Suriye'deki manzara-i umumiye bakıldığında IŞİD ile diğer muhalifler arasındaki mücadele, kimyasal silahların imhası sürecinin başlamış olması ve rejimin Halep'te muhaliflere ciddi kayıplar verdirmesi nedeniyle masada dengelerin büyük ölçüde Esed rejimi ve Rusya lehine olacağı söylenebilir. Elinde rejime karşı neredeyse hiçbir argümanı olmayan ABD dün ortaya çıkan resimleri öne sürecektir. Ancak 'El Kaide'de yerine Esed ile iş yapalım' seslerinin yükseldiği ABD tarafında bu resimlerin ne kadar etkili olacağı şüpheli. Zira ABD'nin Suriye'deki gündemi sistematik işkence ile öldürülen ya da mülteci kamplarında açlıktan ölen insanlar değil. Hem ABD'nin hem de diğer Batı ülkelerinin hatta Rusya'nın da ortak düşmanı IŞİD ve El Kaide. IŞİD, Nusra Cephesi ve diğer radikallerin kime hizmet ettiği, amaçlarının ne olduğu, Esed rejimi ile nasıl bir ilişkileri olduğu ikinci planda kalacaktır. ABD Ortadoğu'da gerilediğini fark ettiği için meydanı Rusya'ya ya da diğer bölgesel güçlere bırakmak istemeyecektir.

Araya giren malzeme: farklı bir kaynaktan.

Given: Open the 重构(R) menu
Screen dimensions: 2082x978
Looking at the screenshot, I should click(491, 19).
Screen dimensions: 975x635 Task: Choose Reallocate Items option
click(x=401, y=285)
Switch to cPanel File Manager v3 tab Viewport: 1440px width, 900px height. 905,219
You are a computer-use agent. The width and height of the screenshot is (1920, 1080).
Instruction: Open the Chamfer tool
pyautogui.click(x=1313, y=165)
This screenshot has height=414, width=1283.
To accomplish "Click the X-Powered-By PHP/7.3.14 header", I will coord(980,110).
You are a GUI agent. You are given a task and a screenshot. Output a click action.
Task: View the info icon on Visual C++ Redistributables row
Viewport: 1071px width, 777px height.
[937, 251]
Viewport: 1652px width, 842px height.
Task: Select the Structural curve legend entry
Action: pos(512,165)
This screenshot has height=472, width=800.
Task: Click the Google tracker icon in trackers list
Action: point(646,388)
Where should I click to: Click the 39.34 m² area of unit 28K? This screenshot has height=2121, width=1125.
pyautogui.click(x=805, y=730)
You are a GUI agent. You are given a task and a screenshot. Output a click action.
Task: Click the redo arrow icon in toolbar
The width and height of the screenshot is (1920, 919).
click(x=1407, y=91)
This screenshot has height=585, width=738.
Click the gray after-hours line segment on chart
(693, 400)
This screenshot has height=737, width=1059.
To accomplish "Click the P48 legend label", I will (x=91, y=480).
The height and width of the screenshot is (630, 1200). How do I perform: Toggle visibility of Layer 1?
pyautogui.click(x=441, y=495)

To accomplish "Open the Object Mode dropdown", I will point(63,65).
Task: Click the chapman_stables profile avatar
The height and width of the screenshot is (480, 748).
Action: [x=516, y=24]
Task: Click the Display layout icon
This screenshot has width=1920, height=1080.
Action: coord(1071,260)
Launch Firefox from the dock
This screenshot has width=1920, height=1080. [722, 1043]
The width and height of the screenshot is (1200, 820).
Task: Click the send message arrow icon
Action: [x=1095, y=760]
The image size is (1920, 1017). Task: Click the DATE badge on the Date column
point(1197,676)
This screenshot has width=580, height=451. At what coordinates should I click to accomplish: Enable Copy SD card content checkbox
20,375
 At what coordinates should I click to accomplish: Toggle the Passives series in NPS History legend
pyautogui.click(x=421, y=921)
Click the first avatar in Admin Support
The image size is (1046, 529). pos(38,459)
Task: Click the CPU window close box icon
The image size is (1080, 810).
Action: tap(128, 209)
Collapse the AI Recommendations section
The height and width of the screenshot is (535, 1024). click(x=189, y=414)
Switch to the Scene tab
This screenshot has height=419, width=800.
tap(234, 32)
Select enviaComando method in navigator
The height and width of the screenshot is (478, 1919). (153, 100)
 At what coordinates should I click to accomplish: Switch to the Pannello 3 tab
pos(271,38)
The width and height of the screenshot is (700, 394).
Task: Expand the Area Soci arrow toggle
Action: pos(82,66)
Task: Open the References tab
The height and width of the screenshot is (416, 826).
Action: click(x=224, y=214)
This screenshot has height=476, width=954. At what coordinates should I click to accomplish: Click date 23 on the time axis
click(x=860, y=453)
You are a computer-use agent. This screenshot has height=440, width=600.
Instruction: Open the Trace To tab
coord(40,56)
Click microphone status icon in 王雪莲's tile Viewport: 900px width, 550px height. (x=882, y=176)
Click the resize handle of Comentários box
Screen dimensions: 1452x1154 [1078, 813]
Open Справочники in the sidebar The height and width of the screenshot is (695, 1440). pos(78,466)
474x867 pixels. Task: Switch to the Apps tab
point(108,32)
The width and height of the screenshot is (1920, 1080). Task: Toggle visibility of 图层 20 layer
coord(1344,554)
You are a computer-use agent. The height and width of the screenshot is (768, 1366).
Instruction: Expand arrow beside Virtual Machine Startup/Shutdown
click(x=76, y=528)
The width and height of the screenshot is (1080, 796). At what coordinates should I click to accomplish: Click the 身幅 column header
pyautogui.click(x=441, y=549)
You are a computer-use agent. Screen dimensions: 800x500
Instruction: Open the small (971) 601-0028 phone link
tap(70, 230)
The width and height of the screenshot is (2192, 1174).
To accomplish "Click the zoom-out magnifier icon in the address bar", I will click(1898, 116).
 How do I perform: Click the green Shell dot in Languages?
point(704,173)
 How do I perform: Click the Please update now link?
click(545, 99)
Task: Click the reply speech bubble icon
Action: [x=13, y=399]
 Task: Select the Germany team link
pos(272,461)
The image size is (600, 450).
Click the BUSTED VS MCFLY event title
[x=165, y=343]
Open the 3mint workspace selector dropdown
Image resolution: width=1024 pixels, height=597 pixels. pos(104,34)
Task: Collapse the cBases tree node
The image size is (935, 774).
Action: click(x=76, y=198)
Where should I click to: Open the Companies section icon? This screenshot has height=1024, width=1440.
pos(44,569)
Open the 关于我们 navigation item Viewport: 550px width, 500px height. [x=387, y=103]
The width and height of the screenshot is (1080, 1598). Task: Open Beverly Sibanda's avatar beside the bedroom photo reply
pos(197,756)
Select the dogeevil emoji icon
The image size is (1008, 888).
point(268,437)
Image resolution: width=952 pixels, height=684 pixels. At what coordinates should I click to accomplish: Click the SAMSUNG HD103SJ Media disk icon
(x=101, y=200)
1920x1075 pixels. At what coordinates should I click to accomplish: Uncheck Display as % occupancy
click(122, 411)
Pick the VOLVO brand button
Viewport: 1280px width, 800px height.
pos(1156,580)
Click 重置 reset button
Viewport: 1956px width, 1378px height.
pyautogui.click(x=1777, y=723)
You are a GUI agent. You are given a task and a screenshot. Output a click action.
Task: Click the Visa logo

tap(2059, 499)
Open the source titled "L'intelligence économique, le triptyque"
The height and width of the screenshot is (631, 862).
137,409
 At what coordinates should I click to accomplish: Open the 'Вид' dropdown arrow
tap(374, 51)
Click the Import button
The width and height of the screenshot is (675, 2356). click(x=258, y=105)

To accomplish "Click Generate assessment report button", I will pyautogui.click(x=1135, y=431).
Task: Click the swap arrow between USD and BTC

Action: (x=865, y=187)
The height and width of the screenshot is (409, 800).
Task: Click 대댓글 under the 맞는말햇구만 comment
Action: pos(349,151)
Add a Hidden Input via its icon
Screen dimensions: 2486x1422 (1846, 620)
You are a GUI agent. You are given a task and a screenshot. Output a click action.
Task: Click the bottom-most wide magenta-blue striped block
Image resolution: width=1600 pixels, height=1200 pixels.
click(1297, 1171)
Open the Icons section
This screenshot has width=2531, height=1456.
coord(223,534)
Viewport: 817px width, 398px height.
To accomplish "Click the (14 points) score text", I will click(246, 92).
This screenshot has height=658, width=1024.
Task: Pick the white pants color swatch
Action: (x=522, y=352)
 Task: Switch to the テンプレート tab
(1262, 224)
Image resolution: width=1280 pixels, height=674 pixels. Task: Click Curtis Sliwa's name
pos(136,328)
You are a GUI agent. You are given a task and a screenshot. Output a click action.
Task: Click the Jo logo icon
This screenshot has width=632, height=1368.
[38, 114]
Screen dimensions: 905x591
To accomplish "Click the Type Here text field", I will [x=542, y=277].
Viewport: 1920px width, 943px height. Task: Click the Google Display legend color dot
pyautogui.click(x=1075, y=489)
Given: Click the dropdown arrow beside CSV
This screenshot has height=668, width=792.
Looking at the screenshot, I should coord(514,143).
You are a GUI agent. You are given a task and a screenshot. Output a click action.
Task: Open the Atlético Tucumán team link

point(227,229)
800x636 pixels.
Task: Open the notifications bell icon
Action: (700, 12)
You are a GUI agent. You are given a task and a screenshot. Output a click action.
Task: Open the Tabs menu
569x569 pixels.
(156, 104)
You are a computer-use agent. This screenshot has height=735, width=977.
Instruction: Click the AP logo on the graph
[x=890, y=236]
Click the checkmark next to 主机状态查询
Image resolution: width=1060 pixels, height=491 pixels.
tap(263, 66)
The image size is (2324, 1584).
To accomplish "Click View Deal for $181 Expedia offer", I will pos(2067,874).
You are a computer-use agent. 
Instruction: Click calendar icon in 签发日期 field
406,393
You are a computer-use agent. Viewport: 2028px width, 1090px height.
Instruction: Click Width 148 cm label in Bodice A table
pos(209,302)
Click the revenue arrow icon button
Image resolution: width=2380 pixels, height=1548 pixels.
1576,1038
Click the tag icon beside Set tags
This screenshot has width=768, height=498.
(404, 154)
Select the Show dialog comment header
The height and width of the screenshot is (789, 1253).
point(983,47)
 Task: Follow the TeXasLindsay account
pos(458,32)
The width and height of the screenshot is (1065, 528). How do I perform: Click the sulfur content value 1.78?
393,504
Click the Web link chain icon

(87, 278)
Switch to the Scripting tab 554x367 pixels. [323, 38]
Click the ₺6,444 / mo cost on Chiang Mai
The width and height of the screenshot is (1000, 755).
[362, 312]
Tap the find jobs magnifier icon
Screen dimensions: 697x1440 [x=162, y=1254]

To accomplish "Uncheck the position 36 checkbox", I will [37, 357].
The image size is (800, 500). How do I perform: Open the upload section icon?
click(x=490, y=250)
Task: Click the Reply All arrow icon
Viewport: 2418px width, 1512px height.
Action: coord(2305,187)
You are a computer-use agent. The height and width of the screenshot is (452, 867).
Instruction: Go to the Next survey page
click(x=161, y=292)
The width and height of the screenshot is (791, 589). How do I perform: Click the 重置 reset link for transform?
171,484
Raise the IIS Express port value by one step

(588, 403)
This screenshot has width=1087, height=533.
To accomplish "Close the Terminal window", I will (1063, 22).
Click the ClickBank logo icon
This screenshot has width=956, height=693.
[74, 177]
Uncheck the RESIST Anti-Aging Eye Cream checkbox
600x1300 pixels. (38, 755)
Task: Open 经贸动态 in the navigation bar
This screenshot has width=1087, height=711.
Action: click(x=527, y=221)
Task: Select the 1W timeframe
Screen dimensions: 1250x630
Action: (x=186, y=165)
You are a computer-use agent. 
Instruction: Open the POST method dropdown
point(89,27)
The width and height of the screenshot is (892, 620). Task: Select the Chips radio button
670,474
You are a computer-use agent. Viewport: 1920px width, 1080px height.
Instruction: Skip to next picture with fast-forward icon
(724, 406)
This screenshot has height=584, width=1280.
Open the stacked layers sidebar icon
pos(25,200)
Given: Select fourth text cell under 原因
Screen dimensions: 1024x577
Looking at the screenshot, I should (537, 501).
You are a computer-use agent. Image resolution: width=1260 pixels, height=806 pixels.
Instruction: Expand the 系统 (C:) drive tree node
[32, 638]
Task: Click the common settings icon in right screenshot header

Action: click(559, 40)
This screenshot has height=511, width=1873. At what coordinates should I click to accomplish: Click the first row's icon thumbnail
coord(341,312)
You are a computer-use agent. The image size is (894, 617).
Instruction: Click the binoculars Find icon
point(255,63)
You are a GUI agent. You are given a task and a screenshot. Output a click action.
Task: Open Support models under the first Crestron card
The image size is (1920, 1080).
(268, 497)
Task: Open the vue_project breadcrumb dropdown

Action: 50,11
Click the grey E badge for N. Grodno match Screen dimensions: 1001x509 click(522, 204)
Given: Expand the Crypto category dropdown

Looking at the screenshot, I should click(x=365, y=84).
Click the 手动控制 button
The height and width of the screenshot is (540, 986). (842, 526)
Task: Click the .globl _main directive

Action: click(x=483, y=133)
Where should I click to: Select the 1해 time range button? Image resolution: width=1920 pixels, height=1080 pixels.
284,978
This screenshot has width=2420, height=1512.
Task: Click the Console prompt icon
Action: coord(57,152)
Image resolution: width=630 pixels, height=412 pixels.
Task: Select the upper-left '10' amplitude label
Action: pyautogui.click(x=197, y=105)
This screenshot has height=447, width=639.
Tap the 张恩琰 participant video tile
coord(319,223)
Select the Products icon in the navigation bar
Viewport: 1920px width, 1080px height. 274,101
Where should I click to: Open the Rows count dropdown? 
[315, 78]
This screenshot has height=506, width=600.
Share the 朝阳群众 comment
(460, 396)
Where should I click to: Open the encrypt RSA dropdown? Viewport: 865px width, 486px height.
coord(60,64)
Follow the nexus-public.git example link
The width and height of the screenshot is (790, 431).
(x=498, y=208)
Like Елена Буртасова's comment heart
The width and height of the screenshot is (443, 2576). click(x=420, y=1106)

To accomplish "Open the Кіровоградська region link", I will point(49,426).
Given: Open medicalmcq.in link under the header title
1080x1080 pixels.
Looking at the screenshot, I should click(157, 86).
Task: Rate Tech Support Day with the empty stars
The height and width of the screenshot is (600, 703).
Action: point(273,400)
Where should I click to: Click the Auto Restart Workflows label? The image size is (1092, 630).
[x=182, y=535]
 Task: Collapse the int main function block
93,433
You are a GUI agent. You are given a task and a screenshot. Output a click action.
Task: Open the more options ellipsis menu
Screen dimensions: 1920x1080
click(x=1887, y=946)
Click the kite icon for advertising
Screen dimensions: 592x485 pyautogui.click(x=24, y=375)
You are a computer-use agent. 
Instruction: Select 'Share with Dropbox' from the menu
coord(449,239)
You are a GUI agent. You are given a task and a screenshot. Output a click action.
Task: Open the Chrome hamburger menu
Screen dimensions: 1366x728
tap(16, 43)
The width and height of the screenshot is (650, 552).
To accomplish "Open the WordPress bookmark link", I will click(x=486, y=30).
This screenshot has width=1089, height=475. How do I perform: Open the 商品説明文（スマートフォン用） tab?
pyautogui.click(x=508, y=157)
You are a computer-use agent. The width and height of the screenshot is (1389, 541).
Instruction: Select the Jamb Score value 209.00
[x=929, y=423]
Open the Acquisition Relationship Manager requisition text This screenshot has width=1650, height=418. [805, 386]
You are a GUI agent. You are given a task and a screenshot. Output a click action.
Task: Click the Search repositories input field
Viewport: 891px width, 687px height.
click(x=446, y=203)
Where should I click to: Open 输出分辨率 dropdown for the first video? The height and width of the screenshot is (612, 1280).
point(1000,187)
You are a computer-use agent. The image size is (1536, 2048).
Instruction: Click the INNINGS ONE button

Rusya ise uzun bir aradan sonra 'sıcak denizlere açılma' politikasında bir adım daha ileri gidebilmek için elinden geleni ardına koymayacaktır. Arka planda yaşanan bu büyük güçlerin hegemonya çatışması yine dönüp dolaşıp radikaller üzerine kilitlenecektir.
"Muhalifler radikal miydi, ılımlı mıydı?" soruları arasında bir iki tane fotoğraf gösterilecektir. ABD Esed geçiş sürecinin bir parçası olamaz diyecek, Suriye tarafı 2014 seçimlerinde Esed'in aday olacağını, hukuki olarak önünde bir engel olmadığını söyleyecektir. Üstelik rejim diplomatları daha ziyade askerlerden oluşan muhalefet heyetinden uluslararası arenada daha tecrübeli olduğu için daha süslü püslü laflar edeceklerdir. Ateşkes, savaş suçu teşkil eden fotoğraflar, açlıktan ölen insan haberleri gelmeye devam ederken Esed rejiminin bombardımanlara devam etmesi zaten Suriye tarafının hiçbir şekilde vazgeçmeyeceğini gösteriyor. Böylece, çok büyük ihtimal ile toplantıya giden liderler ve heyetleri Montrö ve Cenevre'yi gezip ülkelerine döneceklerdir.